The New York-based firm ended 2016 with $101.9 billion in real estate assets under management, up 9 percent year-on-year, according to its fourth quarter investment report released Thursday. The firm’s total AUM also rose 9 percent year-on-year, to $366.6 billion.
While Blackstone has significant dry powder, investing in US real estate has become challenging at this stage in the cycle, James said.
“The opportunities today [in the US] are scattered,” he said on Thursday’s media call. “They tend to be around some larger, multi-property assets.”
Globally, James noted that the “the hottest market in the world for us right now is Indian office,” with a sizable number of opportunities in Asia real estate.
The firm expects to launch its second Asia-focused opportunistic vehicle, Blackstone Real Estate Partners (BREP) Asia II, in the next year, Blackstone’s chief financial officer, Michael Chae, said on Thursday’s analyst call. The firm is reportedly targeting at least $5 billion for the new fund, similar in size to its predecessor vehicle, which closed in December 2014 on its $5.08 billion hard-cap. BREP Asia I was generating a 17 percent net internal rate of return as of December 31, according to the firm’s earnings report.
Overall, Blackstone had $3.5 billion in realizations in the fourth quarter, down from $7.2 billion – the firm’s second-highest quarter ever – in the third quarter of 2016. However, as of December 31, the firm had $5 billion of deals closed or under contract that are expected to close in early 2017.

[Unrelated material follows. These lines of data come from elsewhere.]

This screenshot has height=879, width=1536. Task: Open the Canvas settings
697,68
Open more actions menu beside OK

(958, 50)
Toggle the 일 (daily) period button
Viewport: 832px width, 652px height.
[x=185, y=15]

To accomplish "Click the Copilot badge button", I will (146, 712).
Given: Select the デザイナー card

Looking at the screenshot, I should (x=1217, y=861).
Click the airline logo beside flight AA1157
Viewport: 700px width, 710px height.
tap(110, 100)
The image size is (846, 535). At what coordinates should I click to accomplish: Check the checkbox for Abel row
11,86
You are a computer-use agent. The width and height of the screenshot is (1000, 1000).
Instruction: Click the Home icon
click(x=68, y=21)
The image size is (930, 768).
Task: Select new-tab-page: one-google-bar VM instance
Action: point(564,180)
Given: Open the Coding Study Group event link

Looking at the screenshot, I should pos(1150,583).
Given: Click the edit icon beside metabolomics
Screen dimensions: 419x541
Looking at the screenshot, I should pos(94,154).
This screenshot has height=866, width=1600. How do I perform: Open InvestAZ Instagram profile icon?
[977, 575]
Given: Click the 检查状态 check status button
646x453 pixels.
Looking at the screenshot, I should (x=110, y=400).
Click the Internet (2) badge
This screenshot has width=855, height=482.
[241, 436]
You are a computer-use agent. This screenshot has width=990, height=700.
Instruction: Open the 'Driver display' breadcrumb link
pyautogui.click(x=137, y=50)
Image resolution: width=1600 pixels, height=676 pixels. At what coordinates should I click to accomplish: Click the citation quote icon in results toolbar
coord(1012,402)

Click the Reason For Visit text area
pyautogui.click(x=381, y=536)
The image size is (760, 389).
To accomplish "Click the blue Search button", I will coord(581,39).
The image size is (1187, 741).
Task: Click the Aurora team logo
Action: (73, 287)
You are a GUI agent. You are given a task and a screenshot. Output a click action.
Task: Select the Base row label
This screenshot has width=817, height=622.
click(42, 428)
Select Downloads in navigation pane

The firm’s real estate funds continued to be strong performers during the fourth quarter. Blackstone’s flagship global opportunistic fund, BREP VIII, had a 17 percent net IRR, while its core-plus platform, Blackstone Property Partners (BPP), generated a 13 percent net IRR. At the end of the third quarter, BREP VIII had a 20 percent net internal rate of return, while BPP returned 14 percent.
Separately, Blackstone’s non-traded real estate investment trust, Blackstone Real Estate Income Trust, closed on its first purchase Friday, according to a filing with the US Securities and Exchange Commission. The REIT purchased a hotel, the Hyatt Place UC Davis, for $32.2 million from private equity real estate firm Westbrook Partners.
Blackstone launched the REIT in August to focus on core properties. James declined to comment on the REIT on Thursday’s media call.